Reviews can influence purchase decisions, so it’s in your best interest to address them, positive or negative, as soon as they are posted. Do not hide behind the “no time, no money” excuse. In the long run, a bad review can cost you more than hiring a professional to monitor and reply. As we often advise, respond to all reviews, good or bad. You establish trust by putting all your customers first, whether they are happy or discontented. Reward positive reviews and promise to improve when clients complain about certain issues to make the trust barometer rise.
Also, always remember that by addressing negative feedback instead of blocking or removing it, you are showing people that you have nothing to hide, that you are open to criticism, and therefore, that you are trustworthy. Do NOT remove negative reviews unless they are fake.
The security you should care about
There’s no “security” online. There. I said it. There are, however, steps to take to make your clients feel better about entrusting you with personal information such as credit card numbers, addresses, passwords, and the like.

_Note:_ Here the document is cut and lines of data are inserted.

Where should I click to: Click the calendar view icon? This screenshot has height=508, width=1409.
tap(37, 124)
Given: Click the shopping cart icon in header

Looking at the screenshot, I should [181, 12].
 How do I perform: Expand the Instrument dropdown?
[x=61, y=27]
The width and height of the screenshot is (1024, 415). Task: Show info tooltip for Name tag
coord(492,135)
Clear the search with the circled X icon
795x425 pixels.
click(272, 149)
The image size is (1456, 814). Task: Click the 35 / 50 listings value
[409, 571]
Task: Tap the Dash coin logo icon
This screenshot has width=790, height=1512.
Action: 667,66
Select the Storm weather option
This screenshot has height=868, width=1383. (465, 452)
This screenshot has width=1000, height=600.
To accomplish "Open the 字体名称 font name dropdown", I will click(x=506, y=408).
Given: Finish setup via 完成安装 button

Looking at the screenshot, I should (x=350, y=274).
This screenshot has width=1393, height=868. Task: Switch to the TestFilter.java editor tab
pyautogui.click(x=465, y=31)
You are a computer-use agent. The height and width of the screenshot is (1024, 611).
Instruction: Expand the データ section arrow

Google already demands (as opposed to recommends) for you to use HTTPS (Hypertext Transfer Protocol Secure) to protect “the integrity and confidentiality of data between the user's computer and the site,” and they are starting to block sites that do not comply in the Chrome browser. While in the past it was recommended that hoteliers have at least their booking engine HTTPS compliant, now it is imperative that their whole sites comply.
The moment Google displays a red flag in relation to your site, you lose: direct customers and search engine rankings at the same time, which, in turn, will destroy your reputation (and hard-earned trust) in the long term.
Have a clear site security policy in place to let customers know what to expect and to avoidlitigations. Keep in mind that Internet trust is at an all time low, and any business with a data breach my suffer irreparable damages. The 2016 Global Internet Report by the Internet Society stated that about 60% of users would likely not do business with a company which had suffered a data breach and that according to the Online Trust Alliance, 93 percent of breaches are preventable.
And do not be surprised that we are mentioning security here. It’s 2017, and 89% of hotel websites don’t use HTTPS (!). If you own one of these websites, you should reconsider your strategy. FAST. Besides, as all statistics confirm, secure, trustworthy sites bring more direct bookings.